L’Organisation mondiale de la Santé (OMS) et le gouvernement sud-africain viennent de lancer une offensive conjointe pour combattre plus efficacement les maladies tropicales négligées (MTN) sur son territoire. Cette collaboration se concrétise par une initiative de renforcement des capacités nationales, ciblant spécifiquement l’amélioration du dépistage, du traitement et des campagnes de distribution de médicaments à large échelle.
Le cœur de cette alliance a pris la forme d’un atelier de formation intensif de trois jours, organisé fin janvier à Tzaneen, dans la province du Limpopo. Les experts de l’OMS et les autorités sanitaires sud-africaines y ont travaillé à l’élaboration de stratégies pour une meilleure prise en charge de la lèpre et une optimisation des programmes d’administration massive de médicaments (AMM). L’objectif déclaré est d’aligner les efforts du pays sur la Feuille de route mondiale 2021-2030 de l’OMS contre les MTN, elle-même liée aux Objectifs de développement durable.
Cette initiative s’inscrit dans un contexte sud-africain contrasté. Si la lèpre y est statistiquement rare, elle n’a pas été éradiquée, avec des cas sporadiques qui rappellent la nécessité d’une vigilance permanente. Dans le même temps, des maladies parasitaires comme la schistosomiase (bilharziose) et les géohelminthiases (vers intestinaux) restent endémiques dans plusieurs régions. Ces affections frappent de manière disproportionnée les enfants d’âge scolaire et les communautés les plus pauvres, perpétuant un cycle d’inégalité sanitaire et sociale, souvent loin des projecteurs médiatiques.
Les perspectives immédiates se concentrent sur une montée en puissance des campagnes de distribution préventive de médicaments, grâce à des dons de l’OMS. Le Dr Dhruv Pandey de l’OMS a souligné que la clé du succès résidera dans l’intégration de ces campagnes massives aux plateformes de soins de santé primaires existantes. Parallèlement, les autorités, représentées par Patrick Hlungwani du ministère national de la Santé, mettent l’accent sur la nécessité de renforcer la surveillance épidémiologique et la coordination entre les différents acteurs gouvernementaux, condition sine qua non pour un déploiement efficace.
L’atelier de Tzaneen a servi de laboratoire opérationnel. Soixante-dix professionnels de la santé, incluant cliniciens, pharmaciens et gestionnaires de programmes, y ont planché sur l’amélioration des diagnostics, la fluidification des filières de référence des patients et la lutte contre la stigmatation entourant des maladies comme la lèpre.

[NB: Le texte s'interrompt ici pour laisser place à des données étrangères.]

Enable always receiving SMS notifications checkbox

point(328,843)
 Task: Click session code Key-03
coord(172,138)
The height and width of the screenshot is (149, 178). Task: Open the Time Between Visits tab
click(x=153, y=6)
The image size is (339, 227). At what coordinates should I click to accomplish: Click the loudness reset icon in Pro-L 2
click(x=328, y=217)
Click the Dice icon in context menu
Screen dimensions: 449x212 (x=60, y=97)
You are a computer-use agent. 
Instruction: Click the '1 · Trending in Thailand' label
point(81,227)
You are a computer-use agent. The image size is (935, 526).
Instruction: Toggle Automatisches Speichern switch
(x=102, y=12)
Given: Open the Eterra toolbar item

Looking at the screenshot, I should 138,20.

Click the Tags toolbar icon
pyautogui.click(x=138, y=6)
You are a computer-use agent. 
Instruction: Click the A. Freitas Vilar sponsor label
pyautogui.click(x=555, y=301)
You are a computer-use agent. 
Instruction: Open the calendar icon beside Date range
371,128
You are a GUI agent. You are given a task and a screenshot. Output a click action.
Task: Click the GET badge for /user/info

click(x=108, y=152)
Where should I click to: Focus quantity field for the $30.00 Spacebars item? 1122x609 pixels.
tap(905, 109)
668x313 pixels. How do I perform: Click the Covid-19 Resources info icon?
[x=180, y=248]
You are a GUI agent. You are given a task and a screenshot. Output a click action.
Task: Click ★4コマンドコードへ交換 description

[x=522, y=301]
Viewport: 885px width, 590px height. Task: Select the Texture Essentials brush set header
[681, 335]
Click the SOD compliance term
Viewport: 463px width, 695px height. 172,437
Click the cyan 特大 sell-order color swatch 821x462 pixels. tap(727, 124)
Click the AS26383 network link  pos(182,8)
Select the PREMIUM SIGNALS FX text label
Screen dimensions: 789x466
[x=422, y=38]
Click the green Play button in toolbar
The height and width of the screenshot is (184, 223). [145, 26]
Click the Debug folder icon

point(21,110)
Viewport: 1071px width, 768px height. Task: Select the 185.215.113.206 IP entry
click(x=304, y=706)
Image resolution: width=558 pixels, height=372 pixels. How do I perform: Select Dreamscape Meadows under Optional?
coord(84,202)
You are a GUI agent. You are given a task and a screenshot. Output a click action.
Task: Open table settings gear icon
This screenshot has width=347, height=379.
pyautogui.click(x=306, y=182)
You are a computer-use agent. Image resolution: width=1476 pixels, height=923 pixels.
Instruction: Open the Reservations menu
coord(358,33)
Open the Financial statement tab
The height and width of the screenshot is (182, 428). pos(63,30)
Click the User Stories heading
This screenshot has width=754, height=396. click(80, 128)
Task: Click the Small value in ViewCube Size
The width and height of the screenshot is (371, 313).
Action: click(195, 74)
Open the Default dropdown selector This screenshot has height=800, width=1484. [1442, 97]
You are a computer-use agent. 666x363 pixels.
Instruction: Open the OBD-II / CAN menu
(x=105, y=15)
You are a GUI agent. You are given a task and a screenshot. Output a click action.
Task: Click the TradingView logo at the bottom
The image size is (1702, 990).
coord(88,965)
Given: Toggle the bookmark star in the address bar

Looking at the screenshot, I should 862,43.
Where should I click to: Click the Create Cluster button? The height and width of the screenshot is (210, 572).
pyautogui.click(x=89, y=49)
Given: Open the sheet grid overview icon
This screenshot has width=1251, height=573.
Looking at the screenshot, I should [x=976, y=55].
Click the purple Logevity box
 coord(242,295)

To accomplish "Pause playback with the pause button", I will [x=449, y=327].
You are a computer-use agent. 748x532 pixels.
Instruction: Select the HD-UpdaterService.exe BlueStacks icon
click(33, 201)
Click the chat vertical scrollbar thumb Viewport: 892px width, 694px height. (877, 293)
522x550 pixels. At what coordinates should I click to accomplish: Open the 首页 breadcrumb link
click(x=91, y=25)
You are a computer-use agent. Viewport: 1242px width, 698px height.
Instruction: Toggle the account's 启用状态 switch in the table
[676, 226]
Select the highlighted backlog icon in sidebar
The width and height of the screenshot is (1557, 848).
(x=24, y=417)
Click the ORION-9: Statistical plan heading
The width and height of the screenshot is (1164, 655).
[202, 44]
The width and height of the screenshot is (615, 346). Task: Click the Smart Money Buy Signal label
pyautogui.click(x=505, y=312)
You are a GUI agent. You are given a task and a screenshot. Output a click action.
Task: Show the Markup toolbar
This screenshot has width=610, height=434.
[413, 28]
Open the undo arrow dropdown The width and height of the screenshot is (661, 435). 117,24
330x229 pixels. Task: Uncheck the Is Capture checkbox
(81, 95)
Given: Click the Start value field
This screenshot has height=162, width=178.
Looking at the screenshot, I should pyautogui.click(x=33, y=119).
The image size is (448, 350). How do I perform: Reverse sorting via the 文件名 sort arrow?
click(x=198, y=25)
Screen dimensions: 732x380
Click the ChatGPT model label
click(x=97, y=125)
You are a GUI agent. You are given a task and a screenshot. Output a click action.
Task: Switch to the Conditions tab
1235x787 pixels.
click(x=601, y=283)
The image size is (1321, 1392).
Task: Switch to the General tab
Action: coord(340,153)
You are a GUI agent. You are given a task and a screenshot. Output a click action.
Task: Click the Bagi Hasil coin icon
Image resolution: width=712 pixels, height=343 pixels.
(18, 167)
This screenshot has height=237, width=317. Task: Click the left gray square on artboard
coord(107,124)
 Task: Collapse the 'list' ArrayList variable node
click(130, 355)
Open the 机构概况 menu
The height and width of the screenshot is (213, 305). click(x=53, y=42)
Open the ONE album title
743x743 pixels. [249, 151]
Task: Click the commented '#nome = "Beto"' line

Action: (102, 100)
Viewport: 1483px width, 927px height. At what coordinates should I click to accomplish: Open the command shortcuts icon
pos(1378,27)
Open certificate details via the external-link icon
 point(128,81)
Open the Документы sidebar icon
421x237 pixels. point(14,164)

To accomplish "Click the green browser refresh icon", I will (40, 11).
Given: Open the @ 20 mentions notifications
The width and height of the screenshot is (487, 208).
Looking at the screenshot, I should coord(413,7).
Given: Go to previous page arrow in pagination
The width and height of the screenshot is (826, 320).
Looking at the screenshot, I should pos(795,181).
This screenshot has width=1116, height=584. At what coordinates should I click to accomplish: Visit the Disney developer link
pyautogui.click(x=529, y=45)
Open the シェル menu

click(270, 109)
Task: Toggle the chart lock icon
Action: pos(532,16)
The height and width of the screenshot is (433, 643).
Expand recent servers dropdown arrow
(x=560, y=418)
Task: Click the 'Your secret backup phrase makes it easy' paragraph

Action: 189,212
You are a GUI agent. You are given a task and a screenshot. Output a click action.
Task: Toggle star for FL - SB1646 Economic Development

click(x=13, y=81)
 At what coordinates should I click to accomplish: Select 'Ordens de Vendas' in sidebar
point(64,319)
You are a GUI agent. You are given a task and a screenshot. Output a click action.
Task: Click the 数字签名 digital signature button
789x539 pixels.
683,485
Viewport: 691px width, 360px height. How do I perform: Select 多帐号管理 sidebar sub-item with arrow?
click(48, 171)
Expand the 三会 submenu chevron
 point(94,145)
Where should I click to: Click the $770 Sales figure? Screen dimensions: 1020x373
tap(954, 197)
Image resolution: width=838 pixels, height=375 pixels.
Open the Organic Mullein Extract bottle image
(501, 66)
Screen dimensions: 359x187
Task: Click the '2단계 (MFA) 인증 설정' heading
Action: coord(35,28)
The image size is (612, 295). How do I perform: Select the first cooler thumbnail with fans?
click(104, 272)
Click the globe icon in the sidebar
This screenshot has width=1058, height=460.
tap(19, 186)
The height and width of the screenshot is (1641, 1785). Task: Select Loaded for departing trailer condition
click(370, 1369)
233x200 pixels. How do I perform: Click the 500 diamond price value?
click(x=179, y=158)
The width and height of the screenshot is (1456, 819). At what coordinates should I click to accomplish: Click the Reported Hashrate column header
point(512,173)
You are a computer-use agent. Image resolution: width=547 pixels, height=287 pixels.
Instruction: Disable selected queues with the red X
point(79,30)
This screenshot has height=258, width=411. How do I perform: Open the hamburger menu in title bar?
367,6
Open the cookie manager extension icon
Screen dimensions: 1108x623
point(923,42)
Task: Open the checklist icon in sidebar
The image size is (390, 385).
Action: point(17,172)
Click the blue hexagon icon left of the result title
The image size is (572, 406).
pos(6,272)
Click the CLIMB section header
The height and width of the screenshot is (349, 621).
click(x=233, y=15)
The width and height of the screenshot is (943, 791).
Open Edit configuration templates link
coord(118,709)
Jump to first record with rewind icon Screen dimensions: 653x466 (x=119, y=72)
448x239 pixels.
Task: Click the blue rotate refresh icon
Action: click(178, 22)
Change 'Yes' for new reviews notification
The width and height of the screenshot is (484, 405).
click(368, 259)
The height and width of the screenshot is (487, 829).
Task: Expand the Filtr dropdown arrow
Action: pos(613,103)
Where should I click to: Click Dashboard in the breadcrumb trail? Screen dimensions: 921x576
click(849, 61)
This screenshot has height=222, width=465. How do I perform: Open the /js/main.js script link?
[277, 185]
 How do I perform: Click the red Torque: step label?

Un résultat tangible a été la production de micro-plans provinciaux et de district, véritables feuilles de route pour les prochaines campagnes sur le terrain.
Cet effort collectif, soutenu techniquement par un consortium incluant des universitaires et des ONG spécialisées comme la Mission contre la lèpre, vise à transformer une approche souvent fragmentée en une réponse nationale cohérente. L’enjeu dépasse la seule santé publique. Il s’agit de réparer une injustice sanitaire en s’attaquant à des maladies qui, bien que traitables, continuent de handicaper le développement et l’avenir des communautés les plus vulnérables d’Afrique du Sud. Le succès de cette collaboration servira de test pour d’autres pays du continent confrontés à des défis similaires.